Et cela, sans parler de l’inscription directe dans les enseignements d’E. Benveniste qui n’ont pas été encore jetés aux oubliettes, du moins par la plupart des linguistes français. Le passage cité est une allusion à l’article «Structure de la langue et structure de la société ». (Benveniste 1974 :94 )

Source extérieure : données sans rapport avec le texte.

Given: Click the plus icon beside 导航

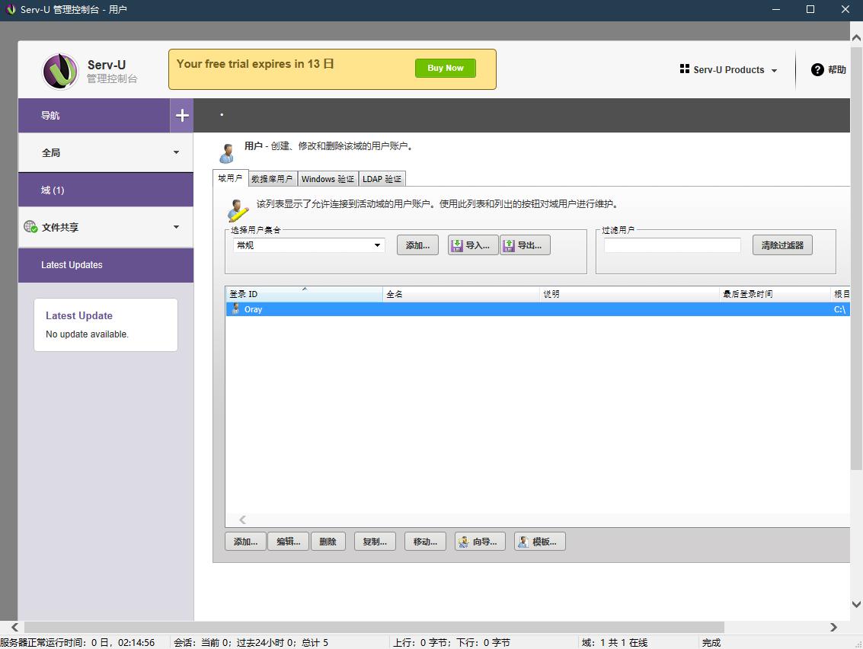Looking at the screenshot, I should pos(182,116).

« Ce que les hommes voient changer ce qu’ils peuvent changer, ce qu’effectivement ils changent à travers l’histoire, ce sont les institutions, parfois la forme entière d’une société particulière, mais non, jamais, le principe de la société qui est le support et la condition de la vie collective et individuelle. De même ce qui change dans la langue, ce que les hommes peuvent changer, ce sont les désignations, qui se multiplient, qui se remplacent et qui sont toujours conscientes, mais jamais le système fondamental de la langue ».
Mais, comme Benveniste( pas plus que Culioli, Cadiot ou Visetti ) ne s’occupait de féminisme, et même qu’il a montré bien avant les débats actuels que le genre était une catégorie formelle arbitraire tant pour l’humain que pour du non-humain, il ne doit pas trouver grâce aux yeux des associatifs. Pour Benveniste, ce sont les caractères sémantiques et les modalités conceptuelles qui déterminent, sans relation avec le sexe, la catégorie du genre aussi bien dans les mots abstraits que dans les mots animés, ce qu’il montre en comparant les langues africaines, caucasiennes et paléo-sibériennes[2]. On voit bien que les attaques de très mauvaise foi contre Szlamowicz et Salvadors cachent l’atteinte au fondement de la discipline linguistique même.
Le début de l’acte accusatoire commence avec l’imputation aux auteurs de la méconnaissance des champs de recherches féministes.
« Tout d’abord, l’étendue de la méconnaissance du champ des recherches linguistiques sur le genre (et des recherches féministes tout court) par les auteurs : on aurait pu s’attendre à ce que les références classiques du champ soient discutées, alors que celles-ci ne sont souvent même pas mentionnées » et plus loin
« Aucune allusion n’est faite aux nombreux combats féministes en cours en France, puisque, comme ils l’expliquent sur tous les tons, il n’y aurait précisément plus besoin de tels combats. […] L’avis des militant·es féministes sur le sujet n’est ni cité ni même envisagé, et il est évident que ces catégories ad hoc ne servent qu’à répondre à l’objectif politique de décrédibiliser tout courant féministe. L’auteur fait fi de dizaines d’années de publications, débats, engagements et ne semble pas avoir connaissance du féminisme matérialiste, différentialiste, intersectionnel ou queer, etc. mais cela ne l’empêche pas de traiter d’une manière étonnamment péremptoire des sujets extrêmement complexes ».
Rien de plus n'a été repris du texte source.